Brisbane unit values are currently at similar levels to October, 2007, reflecting an affordable entry point to the market.

The weaker conditions across the unit sector are likely due to previously high levels of unit completions keeping values subdued, particularly in the later part of the 2010s.

ABS dwelling completion data saw unit completions across Queensland rise 50.4 per cent in the five years to September, 2020, compared to a 17.4 per cent lift in house completions. However, strong internal migration flows to south-east Queensland, as well as other tailwinds for housing demand more broadly, has supported five consecutive months of growth in Brisbane unit values since November, 2020.


The Adelaide market was one of the least affected through Covid-19 in terms of values.

Following a -0.2 per cent dip from the previous high in May, 2020, values had surpassed the previous peak by September last year.

The rate of change in dwelling values jumped to a monthly increase of 1.5 per cent during March, 2021, which is the highest monthly growth rate seen across the city since December, 2007.

House and unit values in Adelaide are currently sitting at a record high.

Although housing values are reaching new highs each month, relative to the larger capital cities, Adelaide housing values remain low.


The Corelogic home value index for Perth shows values -15.9 per cent below the record high, which was in June, 2014.

The peak-to-trough decline, which was induced by the rapid withdrawal of mining investment, employment opportunity and migration, created an additional negative shock, which pushed values down a further -2.2 per cent between April and July, 2020.

However, the Perth dwelling market has seen consecutive increases in value for the past eight months.

For the past five months, value increases have exceeded 1 per cent a month, which is a strong growth rate and signals the start of what may be a sustained and rapid recovery.

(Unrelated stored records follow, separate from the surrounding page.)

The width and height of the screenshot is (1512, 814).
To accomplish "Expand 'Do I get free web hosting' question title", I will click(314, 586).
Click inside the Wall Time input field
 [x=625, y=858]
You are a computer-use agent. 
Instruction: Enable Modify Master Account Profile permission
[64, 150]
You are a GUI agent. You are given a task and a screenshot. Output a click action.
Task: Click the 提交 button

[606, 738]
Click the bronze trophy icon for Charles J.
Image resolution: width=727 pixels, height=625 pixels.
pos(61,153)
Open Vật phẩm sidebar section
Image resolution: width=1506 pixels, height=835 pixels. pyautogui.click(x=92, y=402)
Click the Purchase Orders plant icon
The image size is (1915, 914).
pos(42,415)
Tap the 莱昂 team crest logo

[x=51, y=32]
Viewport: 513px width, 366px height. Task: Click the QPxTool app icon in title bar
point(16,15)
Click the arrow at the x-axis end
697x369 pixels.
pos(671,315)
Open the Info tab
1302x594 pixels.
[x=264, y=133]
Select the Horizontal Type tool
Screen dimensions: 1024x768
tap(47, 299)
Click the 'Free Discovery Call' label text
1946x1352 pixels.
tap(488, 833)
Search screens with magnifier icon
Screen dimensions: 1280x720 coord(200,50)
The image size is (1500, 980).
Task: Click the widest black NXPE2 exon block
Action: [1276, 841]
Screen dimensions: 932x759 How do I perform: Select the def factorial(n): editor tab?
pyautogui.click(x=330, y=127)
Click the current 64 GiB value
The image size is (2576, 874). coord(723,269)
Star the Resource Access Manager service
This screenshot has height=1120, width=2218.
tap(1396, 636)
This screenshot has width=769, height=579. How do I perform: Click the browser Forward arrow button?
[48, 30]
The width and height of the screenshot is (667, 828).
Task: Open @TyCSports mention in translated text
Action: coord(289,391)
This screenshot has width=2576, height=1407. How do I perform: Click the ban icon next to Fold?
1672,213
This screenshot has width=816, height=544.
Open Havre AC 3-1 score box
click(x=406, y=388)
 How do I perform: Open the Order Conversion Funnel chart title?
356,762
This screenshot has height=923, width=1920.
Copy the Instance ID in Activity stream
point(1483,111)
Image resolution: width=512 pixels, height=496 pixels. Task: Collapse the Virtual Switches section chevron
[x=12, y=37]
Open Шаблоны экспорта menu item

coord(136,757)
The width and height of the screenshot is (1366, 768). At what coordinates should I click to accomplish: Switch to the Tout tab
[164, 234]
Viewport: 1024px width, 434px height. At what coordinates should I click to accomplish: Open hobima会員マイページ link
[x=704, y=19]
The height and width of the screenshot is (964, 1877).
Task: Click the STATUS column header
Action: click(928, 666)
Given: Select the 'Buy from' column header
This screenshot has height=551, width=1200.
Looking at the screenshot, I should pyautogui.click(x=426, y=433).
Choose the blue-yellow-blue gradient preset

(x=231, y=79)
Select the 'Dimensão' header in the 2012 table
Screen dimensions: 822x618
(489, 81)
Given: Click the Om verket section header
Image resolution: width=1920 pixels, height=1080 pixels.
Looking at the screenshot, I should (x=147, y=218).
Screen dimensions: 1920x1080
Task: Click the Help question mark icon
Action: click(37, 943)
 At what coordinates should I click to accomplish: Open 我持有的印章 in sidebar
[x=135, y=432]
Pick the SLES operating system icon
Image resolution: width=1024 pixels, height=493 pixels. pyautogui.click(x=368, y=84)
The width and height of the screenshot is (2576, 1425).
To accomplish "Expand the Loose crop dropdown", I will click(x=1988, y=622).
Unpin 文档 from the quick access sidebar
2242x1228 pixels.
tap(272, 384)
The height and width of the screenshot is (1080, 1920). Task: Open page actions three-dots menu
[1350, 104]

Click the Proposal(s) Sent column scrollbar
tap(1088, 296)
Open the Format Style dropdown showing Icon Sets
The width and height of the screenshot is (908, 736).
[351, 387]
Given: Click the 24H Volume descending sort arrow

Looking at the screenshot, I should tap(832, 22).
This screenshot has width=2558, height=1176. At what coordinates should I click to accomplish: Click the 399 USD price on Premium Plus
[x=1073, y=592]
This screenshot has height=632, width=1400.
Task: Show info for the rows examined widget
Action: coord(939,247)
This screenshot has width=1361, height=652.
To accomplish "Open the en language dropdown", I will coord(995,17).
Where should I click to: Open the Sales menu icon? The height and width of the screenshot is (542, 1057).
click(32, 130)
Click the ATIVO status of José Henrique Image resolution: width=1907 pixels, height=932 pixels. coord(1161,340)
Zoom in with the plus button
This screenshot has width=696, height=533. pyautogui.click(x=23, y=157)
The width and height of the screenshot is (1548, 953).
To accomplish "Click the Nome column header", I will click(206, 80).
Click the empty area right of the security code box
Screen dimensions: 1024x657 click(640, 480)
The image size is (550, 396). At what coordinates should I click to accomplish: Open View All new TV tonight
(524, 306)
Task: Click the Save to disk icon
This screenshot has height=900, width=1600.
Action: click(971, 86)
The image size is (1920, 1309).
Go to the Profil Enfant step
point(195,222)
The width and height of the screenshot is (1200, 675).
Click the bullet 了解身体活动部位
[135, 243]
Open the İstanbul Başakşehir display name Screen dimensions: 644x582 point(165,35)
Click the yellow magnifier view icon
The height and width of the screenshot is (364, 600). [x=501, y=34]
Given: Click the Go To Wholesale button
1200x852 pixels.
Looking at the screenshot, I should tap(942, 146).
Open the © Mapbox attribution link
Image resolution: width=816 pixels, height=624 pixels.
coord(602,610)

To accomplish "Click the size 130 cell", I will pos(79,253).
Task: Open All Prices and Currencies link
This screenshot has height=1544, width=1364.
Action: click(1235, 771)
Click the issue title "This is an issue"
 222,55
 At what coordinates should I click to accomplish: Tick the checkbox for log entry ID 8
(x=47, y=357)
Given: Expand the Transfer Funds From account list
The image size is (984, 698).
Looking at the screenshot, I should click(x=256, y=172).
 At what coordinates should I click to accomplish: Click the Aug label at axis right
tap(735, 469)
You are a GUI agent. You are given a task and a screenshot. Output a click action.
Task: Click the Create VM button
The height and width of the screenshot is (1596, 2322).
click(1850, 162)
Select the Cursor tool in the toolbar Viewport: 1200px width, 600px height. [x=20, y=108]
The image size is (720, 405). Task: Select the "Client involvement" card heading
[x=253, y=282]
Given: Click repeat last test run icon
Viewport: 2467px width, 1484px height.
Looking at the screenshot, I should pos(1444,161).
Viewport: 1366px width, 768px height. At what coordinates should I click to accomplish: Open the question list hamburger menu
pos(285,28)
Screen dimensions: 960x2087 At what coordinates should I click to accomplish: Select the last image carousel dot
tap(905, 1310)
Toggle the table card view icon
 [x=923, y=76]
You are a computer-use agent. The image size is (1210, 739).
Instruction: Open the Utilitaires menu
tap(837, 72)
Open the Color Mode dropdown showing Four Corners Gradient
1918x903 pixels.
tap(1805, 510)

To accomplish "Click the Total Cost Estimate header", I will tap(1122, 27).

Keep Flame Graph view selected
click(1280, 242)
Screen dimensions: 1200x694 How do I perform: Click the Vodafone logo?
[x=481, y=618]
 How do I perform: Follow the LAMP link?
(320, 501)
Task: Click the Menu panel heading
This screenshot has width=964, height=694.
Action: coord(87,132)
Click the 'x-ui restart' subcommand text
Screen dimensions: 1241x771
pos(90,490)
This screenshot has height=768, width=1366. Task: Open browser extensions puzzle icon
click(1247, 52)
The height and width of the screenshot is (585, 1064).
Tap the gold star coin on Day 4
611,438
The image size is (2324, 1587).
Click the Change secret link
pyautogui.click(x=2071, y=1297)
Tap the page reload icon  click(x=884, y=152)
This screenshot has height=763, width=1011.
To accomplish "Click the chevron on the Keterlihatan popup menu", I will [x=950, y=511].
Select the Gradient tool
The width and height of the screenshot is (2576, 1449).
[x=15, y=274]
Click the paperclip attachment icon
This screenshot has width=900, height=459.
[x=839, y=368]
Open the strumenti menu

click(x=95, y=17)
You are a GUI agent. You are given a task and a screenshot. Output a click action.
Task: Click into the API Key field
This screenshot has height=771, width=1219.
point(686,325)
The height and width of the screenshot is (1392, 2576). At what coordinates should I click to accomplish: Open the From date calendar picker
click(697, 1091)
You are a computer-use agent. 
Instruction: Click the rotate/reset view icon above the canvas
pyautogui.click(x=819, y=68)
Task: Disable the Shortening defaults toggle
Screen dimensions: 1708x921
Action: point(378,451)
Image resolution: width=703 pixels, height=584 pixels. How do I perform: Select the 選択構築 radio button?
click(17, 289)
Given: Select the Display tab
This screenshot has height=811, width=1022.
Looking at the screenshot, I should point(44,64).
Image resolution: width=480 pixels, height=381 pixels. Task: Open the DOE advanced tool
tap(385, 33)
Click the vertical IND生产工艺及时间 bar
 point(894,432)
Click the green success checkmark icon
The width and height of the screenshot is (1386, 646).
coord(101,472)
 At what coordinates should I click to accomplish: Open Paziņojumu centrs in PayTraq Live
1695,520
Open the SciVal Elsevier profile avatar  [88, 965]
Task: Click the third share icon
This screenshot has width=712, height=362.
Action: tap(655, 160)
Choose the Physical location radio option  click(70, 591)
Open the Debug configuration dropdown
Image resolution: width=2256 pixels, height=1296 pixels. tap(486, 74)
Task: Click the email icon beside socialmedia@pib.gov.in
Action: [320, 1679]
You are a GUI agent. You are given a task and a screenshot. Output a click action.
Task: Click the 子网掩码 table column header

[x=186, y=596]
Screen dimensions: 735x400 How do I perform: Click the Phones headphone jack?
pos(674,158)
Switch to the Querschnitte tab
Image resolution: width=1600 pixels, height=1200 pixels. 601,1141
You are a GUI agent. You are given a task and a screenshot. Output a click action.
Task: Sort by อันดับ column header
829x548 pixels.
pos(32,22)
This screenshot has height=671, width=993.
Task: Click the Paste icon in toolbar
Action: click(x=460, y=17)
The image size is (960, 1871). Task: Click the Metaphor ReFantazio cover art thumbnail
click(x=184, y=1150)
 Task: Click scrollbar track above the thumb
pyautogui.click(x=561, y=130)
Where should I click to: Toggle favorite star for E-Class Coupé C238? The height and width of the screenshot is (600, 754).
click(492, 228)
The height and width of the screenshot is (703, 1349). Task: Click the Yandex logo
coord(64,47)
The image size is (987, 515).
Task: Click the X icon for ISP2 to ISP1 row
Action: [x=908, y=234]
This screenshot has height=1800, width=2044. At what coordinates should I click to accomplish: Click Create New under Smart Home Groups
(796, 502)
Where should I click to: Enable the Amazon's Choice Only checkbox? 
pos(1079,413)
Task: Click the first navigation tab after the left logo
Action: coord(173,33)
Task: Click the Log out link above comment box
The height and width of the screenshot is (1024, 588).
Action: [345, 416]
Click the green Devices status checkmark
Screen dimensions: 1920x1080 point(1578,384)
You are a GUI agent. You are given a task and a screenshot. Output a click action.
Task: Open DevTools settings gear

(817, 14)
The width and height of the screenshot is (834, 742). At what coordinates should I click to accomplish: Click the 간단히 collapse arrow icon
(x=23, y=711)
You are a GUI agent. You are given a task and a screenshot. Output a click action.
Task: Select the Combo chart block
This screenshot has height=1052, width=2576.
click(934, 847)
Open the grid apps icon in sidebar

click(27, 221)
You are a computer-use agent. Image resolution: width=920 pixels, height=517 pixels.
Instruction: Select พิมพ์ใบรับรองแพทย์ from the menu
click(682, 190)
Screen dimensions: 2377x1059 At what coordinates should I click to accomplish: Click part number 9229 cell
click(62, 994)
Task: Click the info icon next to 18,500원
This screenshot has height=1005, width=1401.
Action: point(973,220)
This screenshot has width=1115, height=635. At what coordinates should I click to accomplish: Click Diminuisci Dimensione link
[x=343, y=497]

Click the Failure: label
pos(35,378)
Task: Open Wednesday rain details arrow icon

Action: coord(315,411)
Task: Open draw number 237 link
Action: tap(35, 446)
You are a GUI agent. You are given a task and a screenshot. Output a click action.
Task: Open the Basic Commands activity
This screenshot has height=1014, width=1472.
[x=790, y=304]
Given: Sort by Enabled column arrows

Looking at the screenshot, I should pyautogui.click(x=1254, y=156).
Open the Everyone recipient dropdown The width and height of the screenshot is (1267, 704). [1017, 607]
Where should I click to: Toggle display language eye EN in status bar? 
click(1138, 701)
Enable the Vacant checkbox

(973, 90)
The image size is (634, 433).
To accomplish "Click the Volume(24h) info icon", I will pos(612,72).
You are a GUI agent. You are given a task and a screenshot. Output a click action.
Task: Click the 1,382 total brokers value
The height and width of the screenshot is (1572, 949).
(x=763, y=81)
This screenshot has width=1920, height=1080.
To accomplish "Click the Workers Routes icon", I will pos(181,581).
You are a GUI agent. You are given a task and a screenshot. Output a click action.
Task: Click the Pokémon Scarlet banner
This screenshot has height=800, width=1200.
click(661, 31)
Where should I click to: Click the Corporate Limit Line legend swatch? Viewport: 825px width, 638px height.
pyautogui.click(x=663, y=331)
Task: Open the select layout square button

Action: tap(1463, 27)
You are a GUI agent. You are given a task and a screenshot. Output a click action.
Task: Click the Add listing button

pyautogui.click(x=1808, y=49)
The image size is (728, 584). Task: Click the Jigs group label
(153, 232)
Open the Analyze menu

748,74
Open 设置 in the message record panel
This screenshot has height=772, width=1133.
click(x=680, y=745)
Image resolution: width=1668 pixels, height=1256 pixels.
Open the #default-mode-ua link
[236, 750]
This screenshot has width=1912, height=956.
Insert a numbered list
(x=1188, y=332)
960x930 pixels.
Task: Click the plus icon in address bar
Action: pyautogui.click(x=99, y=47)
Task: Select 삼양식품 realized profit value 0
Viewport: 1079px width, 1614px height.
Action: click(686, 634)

This co-incides with rising interstate migration levels to Western Australia and projected increases in already rising mining investment.


Hobart has seen the second-highest lift in housing values from the previous peak, at 12.3 per cent.

That previous peak was in February, 2020, before a brief Covid-induced decline in total dwelling values of just -0.3 per cent.

Hobart values have seen extraordinarily strong growth with the annualised capital growth return sitting at 9.4 per cent for a five-year period (+56.3% during the past five years).

ABS building activity data suggests house commencements were 32.8 per cent above the decade average through the September, 2020 quarter in Tasmania.

Combined with affordability constraints, additional stock should work to ease growth rates across the region in the coming months.


Darwin values are the furthest from the previous peak of the capital city markets.

A record high was reached across Darwin houses and units in May, 2014.

Similar to Perth, a decline in the resources-related infrastructure sector saw a substantial decline in housing values, with the peak-to-trough fall extending to February 2020, at -32.7 per cent.

Since February, 2020 however, Darwin values have increased 16.5 per cent through to March, 2021, which is the fastest growth rate among the capitals.

This leaves values -21.6 per cent below the record high, and shows the Darwin dwelling market firmly in a recovery trend.


ACT values at the end of March were 16.9 per cent higher than the previous peak, which was in April 2019.

Following a -1.5% peak-to-trough decline, ACT dwelling values had recovered by September, 2019, and have hit a new record each month since.

Rapid dwelling value growth across the capital has largely been driven by house values, which are 19.7 per cent above the previous high in April, 2019, compared to a 7.2 per cent lift in unit values since the previous high.

Part of the strength in ACT value returns has been due to relatively high incomes across the territory, as well as resilient labour market performance through Covid-19.

However, the fact that values have surged almost 17 per cent in less than two years highlights an increasing barrier to ownership for future first home buyers.